Posts Tagged ‘David Lloyd George’

….Now, what is going to happen in the future? In future those landlords will have to contribute to the taxation of the country on the basis of the real value – only one halfpenny in the pound! Only a halfpenny! And that is what all the howling is about. But there is another little tax called the increment tax. For the future what will happen? We mean to value all the land in the kingdom. And here you can draw no distinction between agricultural land and other land, for the simple reason that East and West Ham was agricultural land a few years ago! And if land goes up in the future by hundreds and thousands an acre through the efforts of the community, the community will get 20 per cent. of that increment. Ah! What a misfortune it is that there was not a Chancellor of the Exchequer who did this thirty years ago. Only thirty years ago, and we should now be enjoying an abundant revenue from this source.

Now I have given you West Ham. Let me give you a few more cases. Take cases like Golders Green and other cases of similar kind where the value of land has gone up in the course, perhaps, of a couple of years through a new tramway or a new railway being opened. Golders Green is a case in point. A few years ago there was a plot of land there which was sold at £160. Last year I went and opened a Tube railway there.

What was the result? This year that very piece of land has been sold for £2,100 – £160 before the railway was opened – before I was there – £2,100 now. I am entitled to 20 per cent. Now there are many cases where landlords take advantage of the exigencies of commerce and of industry – take advantage of the needs of municipalities and even of national needs and of the monopoly which they have got in land in a particular neighbourhood in order to demand extortionate prices. Take the very well known case of the Duke of Northumberland when a County Council wanted to buy a small plot of land as a site for a school to train the children, who in due course would become the men labouring on his property. The rent was quite an insignificant thing.
His contribution to the rates – I forget – I think it was on the basis of 30s. an acre. What did he demand for it for a school? £900 an acre. All we say is this – Mr Buxton and I say – if it is worth £900, let him pay taxes on £900…’
Rothschild was incensed and resisted the move to tax but in the end had to accept the inevitable.

|---|

- [EXERCISES TO COMPLETE]:
A – What sums of money does the land-tax speech excerpt state? List each one.
B – Can you resume the land-tax speech excerpt right after its final sentence?

- [DATA SEGMENT]:
|---|

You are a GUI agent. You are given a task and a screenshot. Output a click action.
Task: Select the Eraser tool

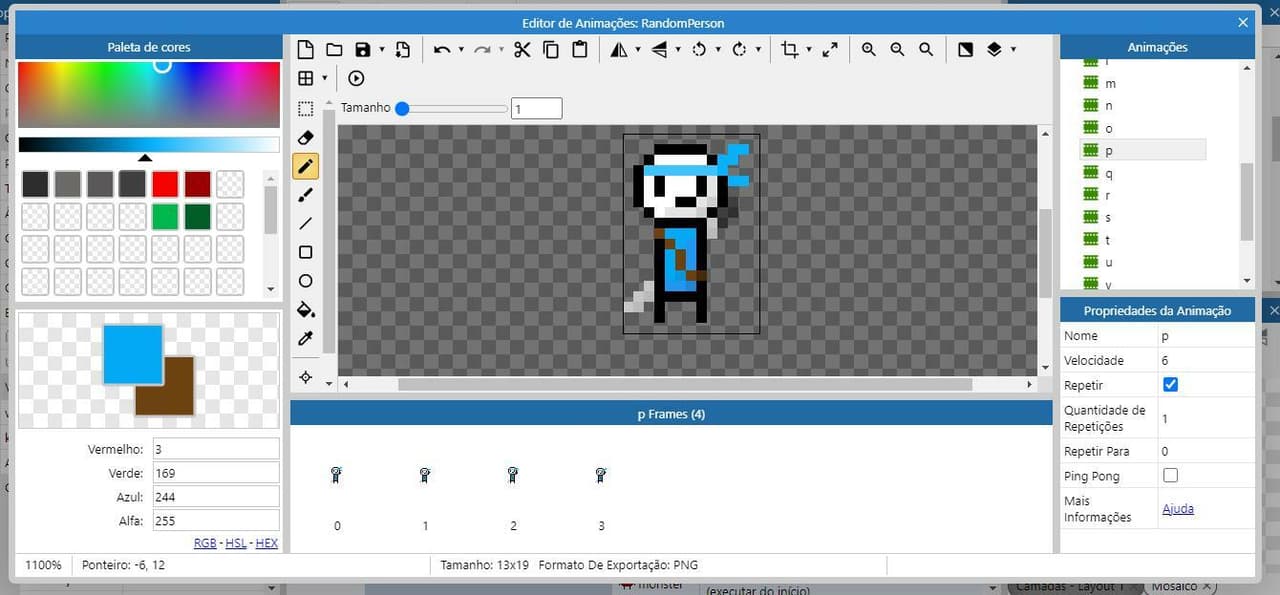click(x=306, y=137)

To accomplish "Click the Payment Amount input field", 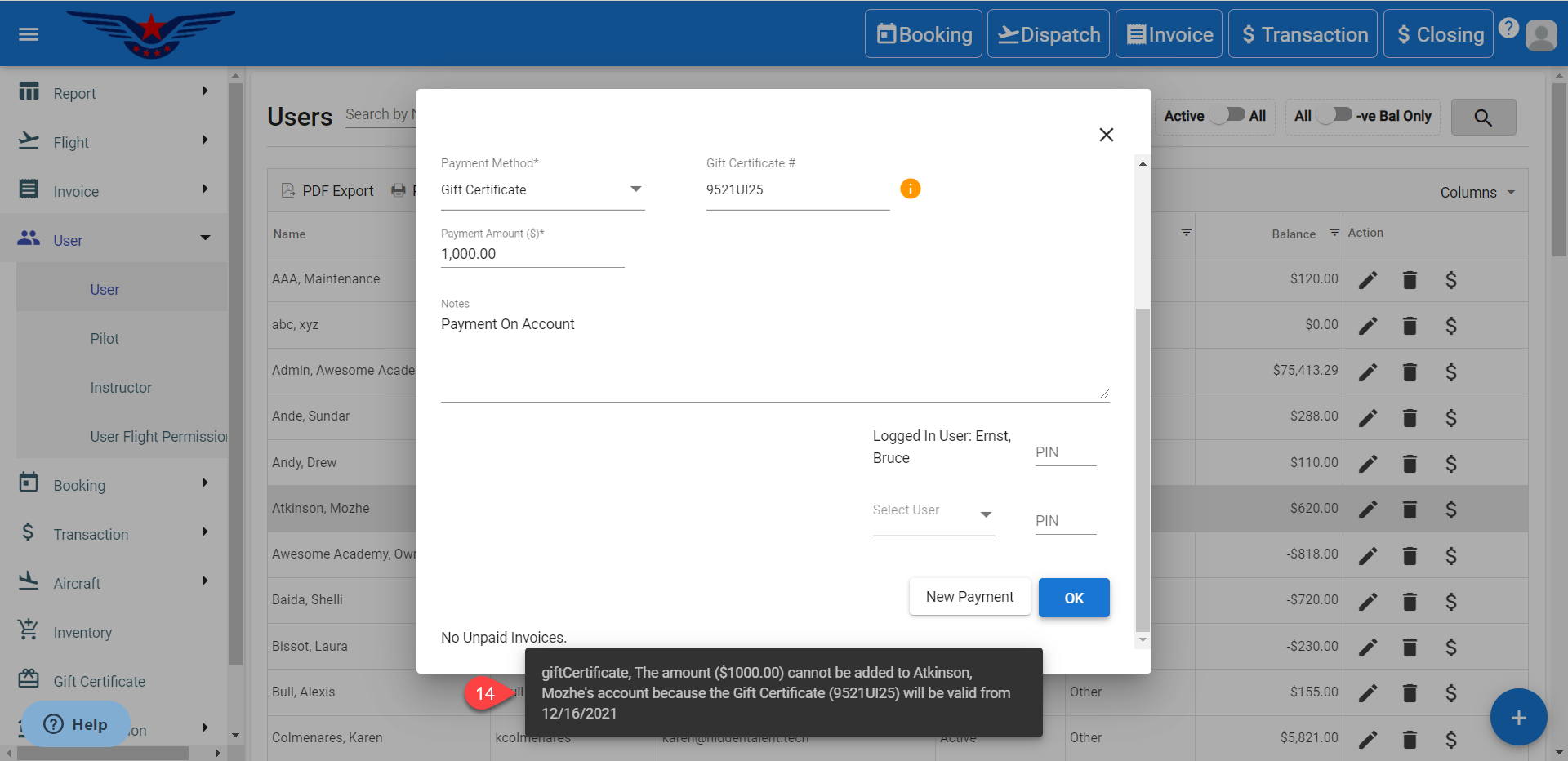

|---|

- [ANSWER SET]:
A –
- one halfpenny in the pound
- £160
- £2,100
- 30s. an acre
- £900 an acre

B –
The Sun Sets over the Peers
Finally, the whole controversy over the budget and the Parliament Act contributed powerfully to the steady decline of the House of Lords and the peerage in the British system of government. In 1911 the Conservatives claimed that Asquith had virtually created one-chamber government and they therefore promised a complete reform of the composition as well as the powers of the upper chamber which would have involved some modification of the hereditary principle. Indeed, as the preamble to the Act indicated, even the Liberals regarded their reform as an interim measure not a final solution. Yet, significantly the Tory leaders failed to redeem their promise despite rank and file pressure to do so even during the inter-war period. Tacitly they accepted the marginalisation of the House of Lords and, thus, of peers in general. This was underlined in 1923 when, following the resignation of the Conservative prime minister, Andrew Bonar Law, the obvious successor, Lord Curzon, was turned down because of his membership of the upper house. Never again would a peer become prime minister, though in 1963 Lord Home achieved the impossible by renouncing his peerage and returning to the House of Commons.
Financial and Social Consequences of the Budget
Finally, it remains to assess the long-term significance of the budget for British national finance. This can best be done by looking back into the Victorian period and forward into the twentieth century. It is sobering to think that since its introduction to cope with the costs of the French Revolutionary wars the income tax had been regarded as a temporary expedient. As late as the 1870s Gladstone had proposed to abolish it. He never quite succeeded, and in the 1880s and 1890s the rate rose to eight (old) pence in the pound. By 1914 Lloyd George had pushed the standard rate up to one shilling and four pence. By the end of the First World War it stood at six shillings. During the 1920s and 1930s despite enormous political pressure, income tax was only modestly reduced to four shillings. In short, all governments came to rely heavily on income tax as the central element in national finance. Even the government of Mrs Thatcher managed totrim income tax only to 25 (new) pence, equivalent to five shillings, which was historically a high rate.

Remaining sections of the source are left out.